O espetáculo de OMIRI deslumbrou a Praça e abriu a porta ao “Artes à Rua” 2019

Começou a “ocupação das ruas e praças da cidade pela arte, pela cultura, pela provocação, pelo riso, pela crítica e pelo espanto”.

Foi ontem sábado, com a Praça do Sertório cheia, que aconteceu o primeiro grande espetáculo do “Artes à Rua”, edição 2019. Um espetáculo preparado por mais de uma centena de artistas e criadores, envolveu literalmente o público numa imponente expressão artística que fez de toda a Praça um palco a 360 graus. E Évora esteve ali dentro, a cidade das pessoas e das suas artes, bem representada na música de OMIRI, em diálogo vivo com as imagens de todos nós. A compor tudo isto, esteve também a arte de quem lá foi: Afonso Branco, Cantares de Évora, Vozes do Imaginário, Teresa Branquinho e Gigabombos do Imaginário. Não podia ter sido melhor. Com este espetáculo, OMIRI apresentou em estreia absoluta o seu trabalho discográfico “Alentejo Volume I: Évora”.

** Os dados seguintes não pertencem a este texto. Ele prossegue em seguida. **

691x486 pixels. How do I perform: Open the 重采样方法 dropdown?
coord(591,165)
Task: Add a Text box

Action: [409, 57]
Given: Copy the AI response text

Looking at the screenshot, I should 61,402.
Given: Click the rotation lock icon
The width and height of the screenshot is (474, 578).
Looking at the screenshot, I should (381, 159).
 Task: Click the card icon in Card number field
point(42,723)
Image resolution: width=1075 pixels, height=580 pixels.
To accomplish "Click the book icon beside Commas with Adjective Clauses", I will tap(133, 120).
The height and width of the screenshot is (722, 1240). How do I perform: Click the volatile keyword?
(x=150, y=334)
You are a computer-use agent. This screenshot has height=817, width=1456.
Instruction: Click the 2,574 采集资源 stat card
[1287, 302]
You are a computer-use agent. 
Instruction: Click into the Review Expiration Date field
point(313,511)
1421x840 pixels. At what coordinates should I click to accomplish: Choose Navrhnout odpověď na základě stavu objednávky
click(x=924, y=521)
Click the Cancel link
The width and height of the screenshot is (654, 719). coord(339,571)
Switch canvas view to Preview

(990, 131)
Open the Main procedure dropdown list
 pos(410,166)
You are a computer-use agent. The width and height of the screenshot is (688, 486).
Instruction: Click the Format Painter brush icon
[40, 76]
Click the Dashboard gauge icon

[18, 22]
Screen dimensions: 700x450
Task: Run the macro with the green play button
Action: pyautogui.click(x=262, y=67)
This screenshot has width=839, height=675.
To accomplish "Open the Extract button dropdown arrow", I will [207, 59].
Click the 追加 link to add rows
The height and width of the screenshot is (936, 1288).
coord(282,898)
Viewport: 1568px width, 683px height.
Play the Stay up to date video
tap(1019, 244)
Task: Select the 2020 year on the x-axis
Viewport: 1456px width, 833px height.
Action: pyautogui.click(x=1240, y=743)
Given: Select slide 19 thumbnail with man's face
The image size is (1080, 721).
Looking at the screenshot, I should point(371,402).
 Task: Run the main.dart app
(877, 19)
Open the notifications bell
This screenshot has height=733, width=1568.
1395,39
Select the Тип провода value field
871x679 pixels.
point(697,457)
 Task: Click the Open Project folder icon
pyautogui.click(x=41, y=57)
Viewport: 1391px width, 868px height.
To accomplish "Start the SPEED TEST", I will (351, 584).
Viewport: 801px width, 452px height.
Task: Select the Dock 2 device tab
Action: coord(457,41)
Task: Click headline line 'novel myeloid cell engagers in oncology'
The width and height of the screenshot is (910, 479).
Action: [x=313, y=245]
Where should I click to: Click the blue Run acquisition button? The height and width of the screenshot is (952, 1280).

A abrir, Eduardo Luciano, Vereador da Cultura da Câmara Municipal de Évora, entidade organizadora do “Artes à Rua”, prometeu, até 5 de setembro, a “ocupação das ruas e praças da cidade pela arte, pela cultura, pela provocação, pelo riso, pela crítica e pelo espanto”. Artistas provenientes de uma dúzia de países e mais de uma centena de espetáculos irão acontecer a um ritmo quase diário nas ruas, praças e lugares públicos da cidade, até ao dia 5 de setembro. Salientou a chamada dos criadores locais, que responderam para dezenas de participações, onde prometem colocar todo o seu saber e criatividade. Eduardo Luciano referiu-se à importância das parcerias, deixando um agradecimento especial à Entidade Regional de Turismo, à Universidade de Évora, ao Festival Músicas do Mundo de Sines, à Fundação Inatel, ao Turismo de Portugal, à Direção Regional de Cultura do Alentejo, à Casa da Música do Porto e à Biblioteca Pública de Évora. Por fim a exortou todos a “ocupar as ruas e praças e a fazer desta edição do Artes à Rua um marco na construção de uma cidade cosmopolita, solidária e crítica. Uma cidade feliz, onde a utopia de hoje seja a realidade do futuro.”